Task instructions » Could you print all the entries below exactly as they appear, omitting the pictures?

##### Data supplied

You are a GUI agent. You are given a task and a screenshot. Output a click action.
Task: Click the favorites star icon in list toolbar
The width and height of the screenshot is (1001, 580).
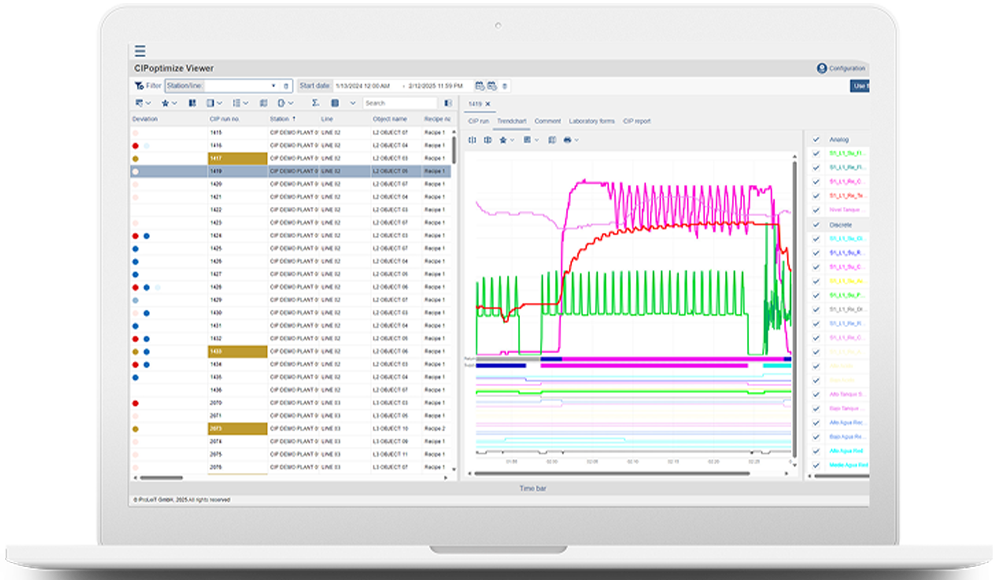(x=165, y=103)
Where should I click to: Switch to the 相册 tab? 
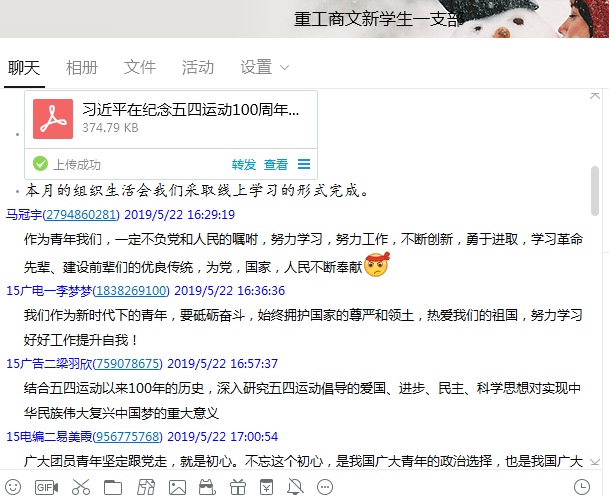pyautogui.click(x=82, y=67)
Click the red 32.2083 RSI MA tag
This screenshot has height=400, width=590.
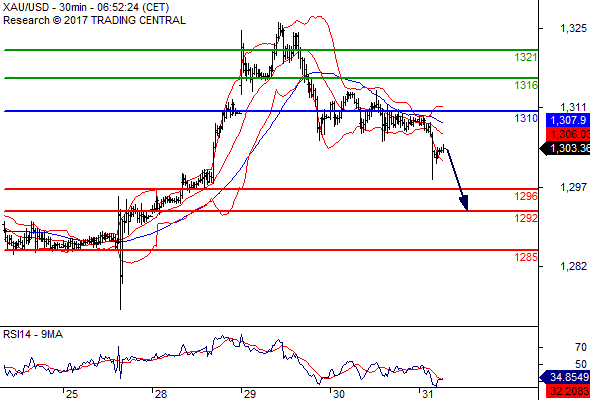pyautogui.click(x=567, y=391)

##########

Reply to the exercise »
You are a GUI agent. You are given a task and a screenshot. Output a click action.
Task: Click the favorites star icon in list toolbar
The width and height of the screenshot is (1001, 580).
(x=165, y=103)
Where should I click to: Switch to the 相册 tab? 
pyautogui.click(x=82, y=67)
Click the red 32.2083 RSI MA tag
This screenshot has height=400, width=590.
pyautogui.click(x=567, y=391)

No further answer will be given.